[Extrait du texte]:
§
Obama présente sa politique économique comme « orientée vers la croissance » et plaide pour une politique d’austérité un peu moins onéreuse en Europe. Mais, en réalité, Obama a présidé à une attaque sans précédent des dépenses sociales. Le taux d’augmentation des dépenses discrétionnaires non militaires et le niveau de ces dépenses en pourcentage du produit intérieur brut (PIB) ont rétréci sous Obama à des niveaux jamais vus depuis l’Administration Eisenhower dans les années 1950.

Alors que les coupons alimentaires, l’aide au chauffage, à l’éducation, au logement, les prestations de chômage et d’assurance-maladie ont tous été sabrés, les dépenses militaires ont explosé. Dans son article du Financial Times, Obama présente l’accord sur le budget du mois dernier avec les républicains comme un modèle pour les autres pays. Mais ce budget impose des milliards de réductions du programme d’invalidité de la Sécurité sociale et, une fois de plus, lamine le financement de Medicare.
§
[Informations fournies]:
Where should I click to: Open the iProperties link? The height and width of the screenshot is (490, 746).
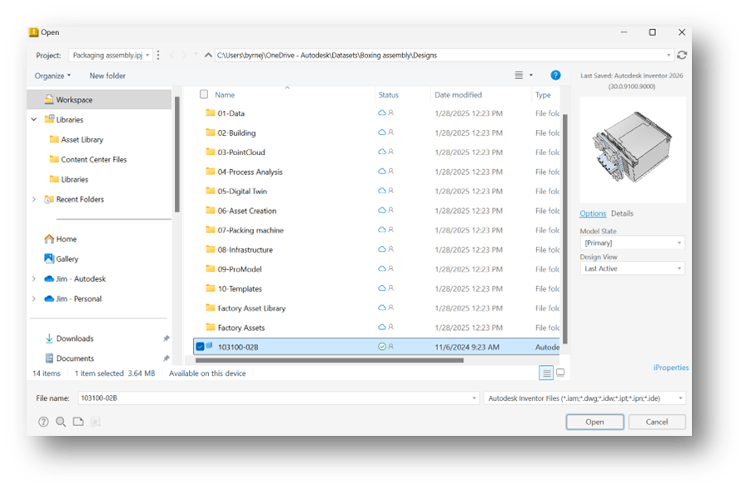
§
[Activités]:
1) D'après l'extrait sur la politique économique d'Obama, depuis quelle administration n'avait-on pas vu un niveau aussi bas des dépenses discrétionnaires non militaires ?
2) Écrivez la suite de l'extrait sur la politique économique d'Obama, après sa dernière phrase.
Les lignes constituent un matériau distinct de l'extrait.

[Réponses numérotées]:
1) Depuis l'Administration Eisenhower, dans les années 1950.

2)
Obama vante aussi sa réforme des soins de santé comme l’expansion de la couverture à 17,6 millions de personnes de plus. Il oublie de dire que cela laisse des dizaines de millions d’Américains sans assurance santé et impose des réductions draconiennes à l’accès des travailleurs aux médicaments, aux tests et aux procédures médicales et augmente leurs frais directs.

Malgré l’immense aubaine pour les banques, les sociétés et les élites financières offerte par le programme d’Obama, le taux de croissance des États-Unis reste extrêmement faible historiquement. Le taux moyen d’augmentation de 2 pour cent du PIB sous Obama est la moitié du taux des reprises précédentes et un point de pourcentage de moins que la moyenne globale pour la période d’après-guerre. Ceci est en grande partie dû au fait que la politique de l’Administration ait été conçue pour dynamiser le marché boursier et d’autres formes d’activités spéculatives et parasitaires, tandis que les sociétés et les banques privaient l’économie d’investissement productif.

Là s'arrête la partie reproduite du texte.